1 stars 0 forks source link

hashtag typo #1

Closed invisibleink closed 11 years ago

invisibleink commented 11 years ago

I am poking around the silex branch and learning a lot. Thanks, Doug! I found one small typo in the tables.sql. Line 88 has mardigrad instead of mardigras, so those tags are not getting picked up correctly. The tweet_hashtags table has some NULLs as a result.

invisibleink commented 11 years ago

I just pushed a tiny fix.

dmiller-iseatz commented 11 years ago

Good catch. There may be some other typos too. There were many instances of hasgtags typos at one point.

Your fix is mostly correct, but the md5 sum needs to be generated for 'mardigras' too. The md5 sum is used as a unique key on the table to prevent duplicate hashtag entries.

I can't do it now, but the best fix would be to update the record via mysql, then re-export the database:

UPDATE hashtags SET hashtag = 'mardigras', hashtag_md5 = MD5('mardigras') WHERE id = 4
invisibleink commented 11 years ago

Thanks Doug.

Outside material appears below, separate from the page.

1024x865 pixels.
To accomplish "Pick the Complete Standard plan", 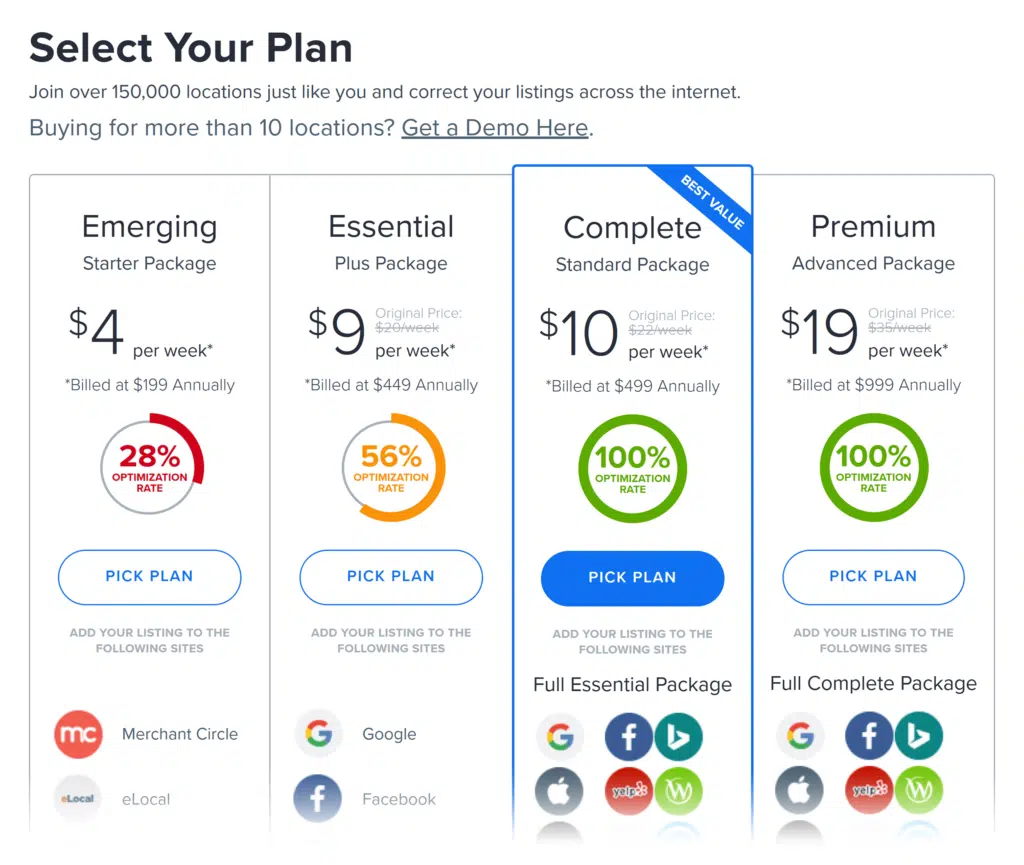I will click(632, 577).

I actually did generate the md5 with a mysql select statement, used that md5 to reinstall, and the md5 was truncated. I then updated the md5 to the new truncated one. I will redo it as you say and commit shortly if it comes out differently.

Thanks for the explanation! Looking forward to helping in whatever way I can.

On Jul 15, 2013, at 1:46 PM, dmiller-iseatz wrote:

Good catch. There may be some other typos too. There were many instances of hasgtags typos at one point.

Your fix is mostly correct, but the md5 sum needs to be generated for 'mardigras' too. The md5 sum is used as a unique key on the table to prevent duplicate hashtag entries.

I can't do it now, but the best fix would be to update the record via mysql, then re-export the database:

UPDATE hashtags SET hashtag = 'mardigras', hashtag_md5 = MD5('mardigras') WHERE id = 4 — Reply to this email directly or view it on GitHub.

invisibleink commented 11 years ago

Update: The typo was only in the hashtag, not in the md5 hash.
But I have this question: Would there be any advantage/disadvantage to using a longer database field? The md5's are coming out to 32 characters. Currently it's a binary(16) field.
Pardon the noob question, and thanks again!